**Prompt**
Beneath this line are entries. Copy the range from the line with "You are a GUI" to the line with "Task: Click red down arrow in Cholecap row", ends included, exactly; leave pictures out.
───── Supplied data
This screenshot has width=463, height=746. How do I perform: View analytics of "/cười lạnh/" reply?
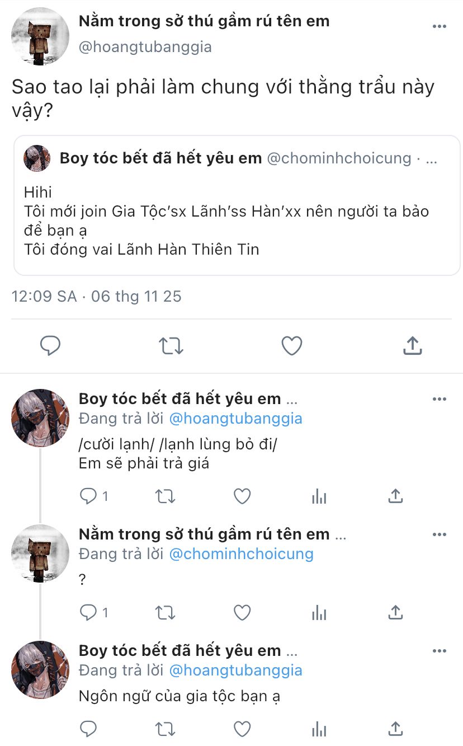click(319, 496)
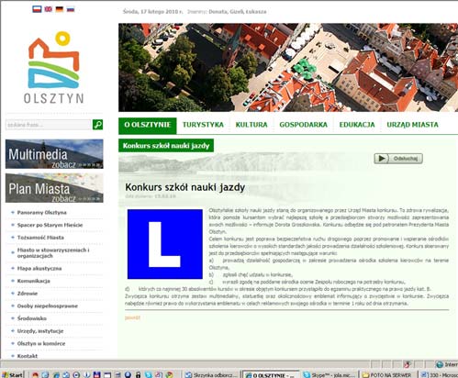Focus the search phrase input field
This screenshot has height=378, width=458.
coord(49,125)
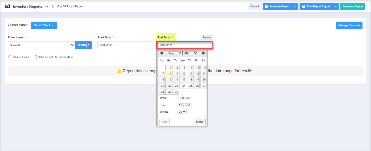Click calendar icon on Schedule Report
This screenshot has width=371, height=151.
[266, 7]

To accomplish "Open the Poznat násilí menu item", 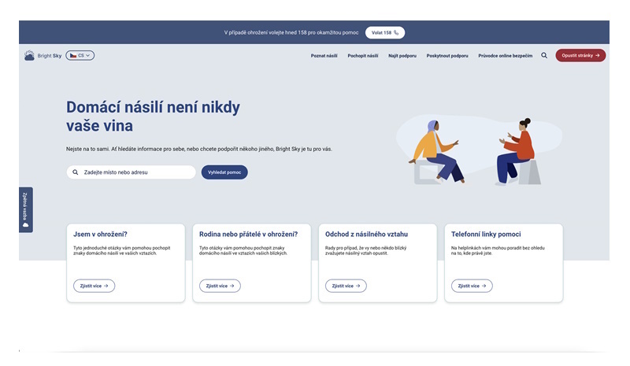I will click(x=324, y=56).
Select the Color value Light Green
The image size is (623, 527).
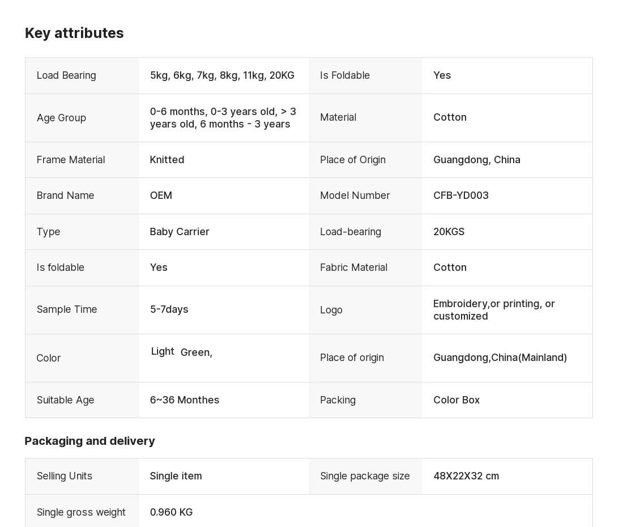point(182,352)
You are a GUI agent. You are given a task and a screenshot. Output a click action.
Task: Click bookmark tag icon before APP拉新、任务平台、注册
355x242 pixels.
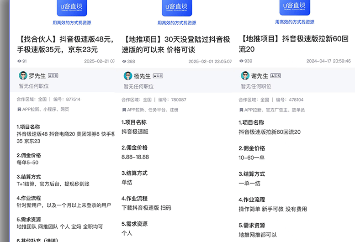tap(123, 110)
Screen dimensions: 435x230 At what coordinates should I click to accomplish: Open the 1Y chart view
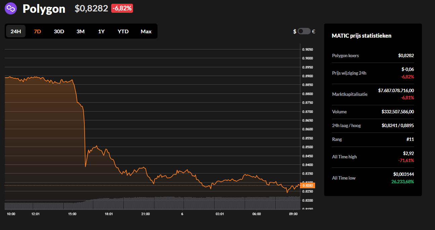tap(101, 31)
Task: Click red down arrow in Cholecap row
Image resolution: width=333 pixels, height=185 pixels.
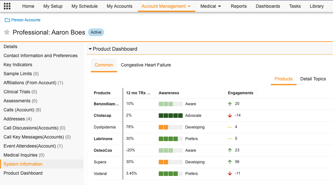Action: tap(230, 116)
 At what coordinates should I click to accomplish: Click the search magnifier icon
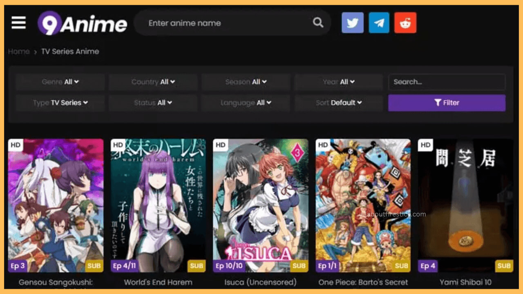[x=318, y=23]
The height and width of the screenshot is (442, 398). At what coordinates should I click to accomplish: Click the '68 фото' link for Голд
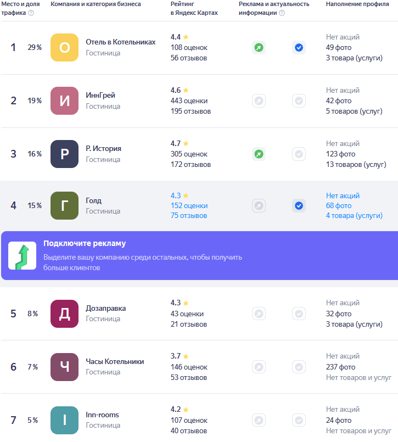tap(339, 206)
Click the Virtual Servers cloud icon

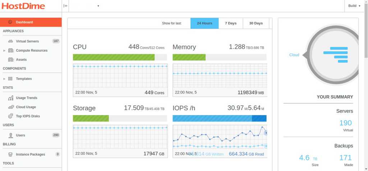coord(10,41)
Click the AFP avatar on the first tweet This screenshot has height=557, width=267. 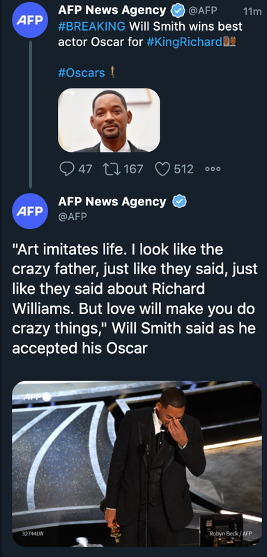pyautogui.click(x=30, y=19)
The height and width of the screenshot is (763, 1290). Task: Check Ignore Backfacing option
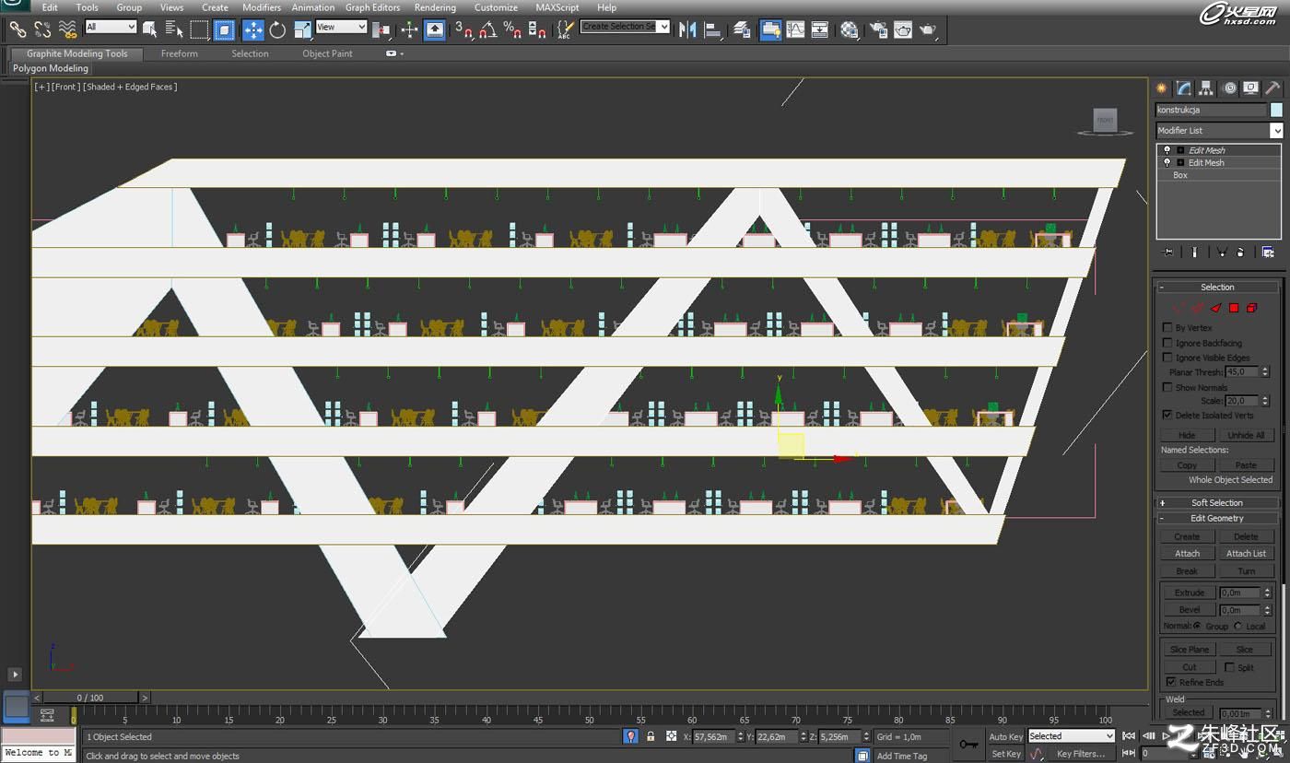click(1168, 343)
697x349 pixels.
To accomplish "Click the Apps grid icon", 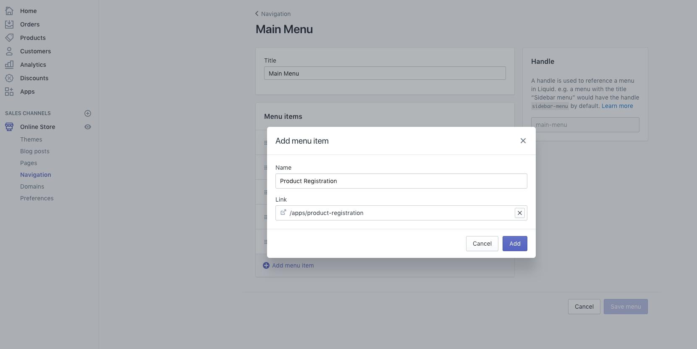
──────────
**Your response**
You are a GUI agent. You are given a task and a screenshot. Output a click action.
Task: Click bookmark tag icon before APP拉新、任务平台、注册
355x242 pixels.
tap(123, 110)
Screen dimensions: 435x230 At what coordinates should I click to accomplish: Open the 1Y chart view
tap(101, 31)
Task: Click red down arrow in Cholecap row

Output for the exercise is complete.